Bruce McArthur, also known as the landscape killer, was sentenced to life in prison on Feb. 8 after his arrest in January of 2018.
McArthur became the prime suspect behind serial disappearances of LGBTQ individuals when Toronto Police unearthed human remains from more than a dozen planters at a house where he worked as a gardener.
Initially, McArthur was charged with the murders of five men, but pled guilty to eight counts of first-degree murder during his trial. At the time of his arrest, police found a ninth victim tied up in McArthur’s bed. He will be eligible for parole after 25 years.
The murders began in 2010 and continued until 2017.
“All or most of the victims were vulnerable individuals who were lured to their death,” Judge John McMahon said via NBC news. “The accused exploited his victims’ vulnerabilities, whether they involved immigration concerns, mental health challenges or people living in a secretive double life.”
Among the victims were several men who were periodically houseless, a refugee who would soon be deported and married men who had not yet revealed their sexuality to their families.
“My pain and suffering will always be there as long as I live,” stated Umme Farzook, the wife of Soroush Mahmudi, one of McArthur’s victims via The Telegraph. “And I will constantly be reminded of how my beloved and innocent husband was brutally murdered.”
McArthur, a freelance landscaper, would dismember his victims before burying them in the planters of his clients’ homes. The majority of his victims were from the LGBTQ community. Prosecutors acknowledged authorities had ignored concerns from gay Toronto residents over the years.

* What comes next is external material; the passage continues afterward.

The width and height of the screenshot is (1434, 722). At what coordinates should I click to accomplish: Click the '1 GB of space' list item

“For years members of the LGBTQ community in Toronto believed they were being targeted by a killer,” the case’s prosecutor Michael Cantlon said via The New York Times. “They were right.”

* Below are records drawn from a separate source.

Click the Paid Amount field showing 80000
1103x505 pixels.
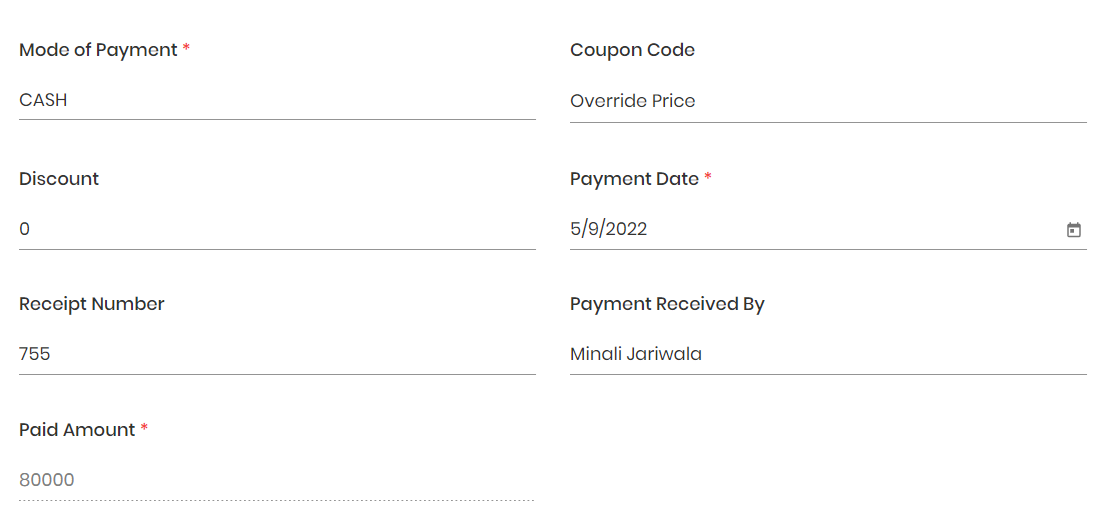(277, 480)
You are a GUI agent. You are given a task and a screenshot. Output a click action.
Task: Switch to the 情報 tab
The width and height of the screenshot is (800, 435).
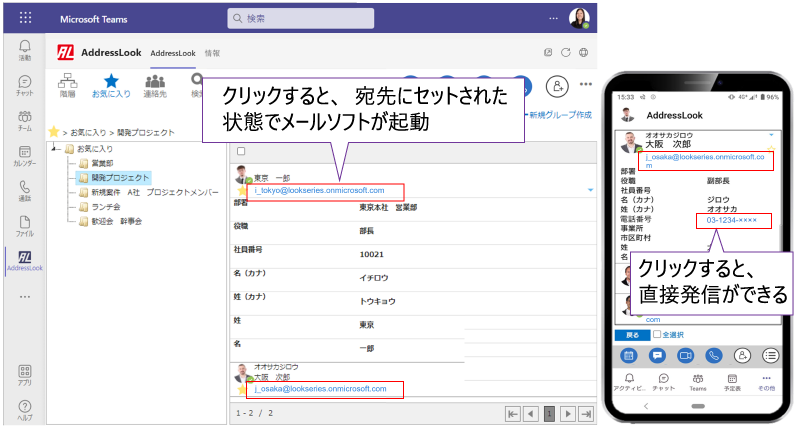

According to The New York Times, the string of murders has prompted an investigation into the Toronto Police Service and how they handle missing person cases. The investigation specifically focuses on if the police allow the sexuality or race of the missing persons to affect their work.

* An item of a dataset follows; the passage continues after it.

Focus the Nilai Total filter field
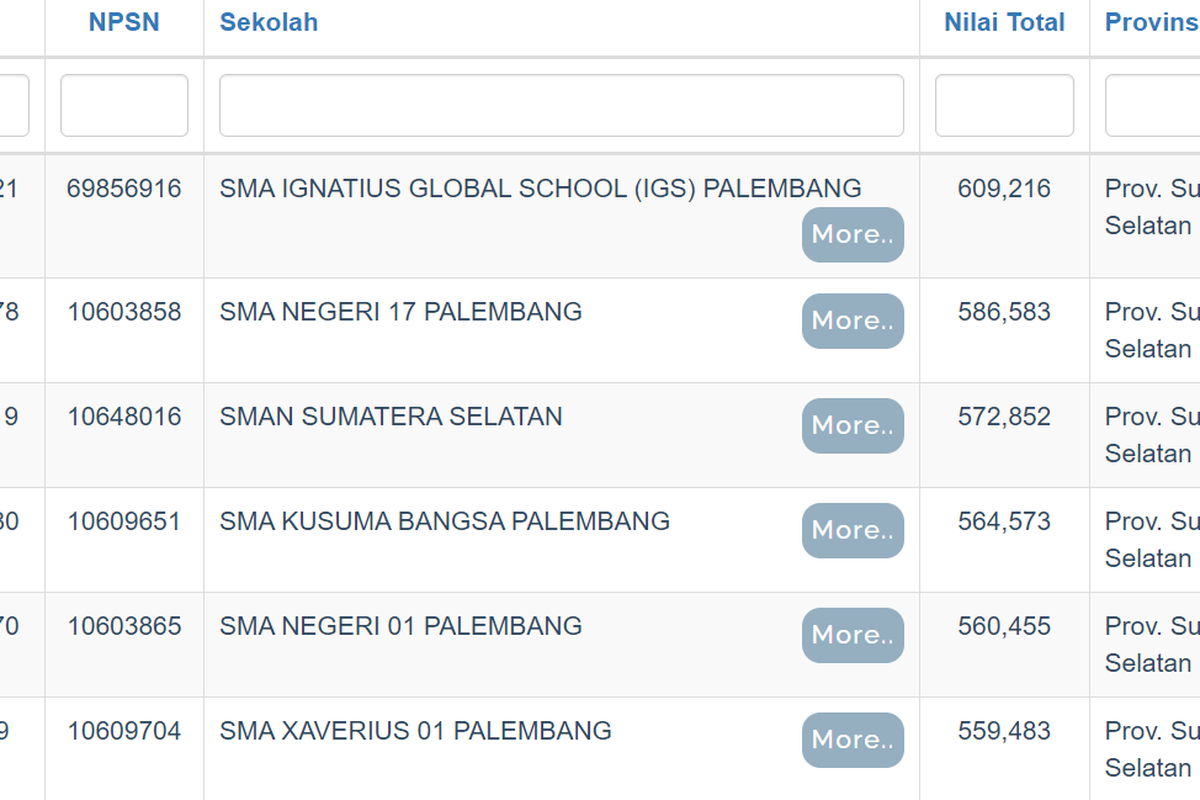1004,105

Toronto authorities were only able to locate a prime suspect after a man who was well-known in the area was taken. Although the first investigation into the missing men proved fruitless, McArthur was listed as a witness in the second. In 2016, he was accused of choking a man, who escaped. No charges ever came from this incident and McArthur was not considered a suspect in the disappearances. The police officer on the case is facing charges of professional misconduct as reported by BBC.
Authorities reported finding photographs of McArthur’s victims stored on his computer. Many of the photos had been taken after his victims’ deaths. Six were taken with fur coats and other props. The police have yet to reveal a motive for McArthur’s murders.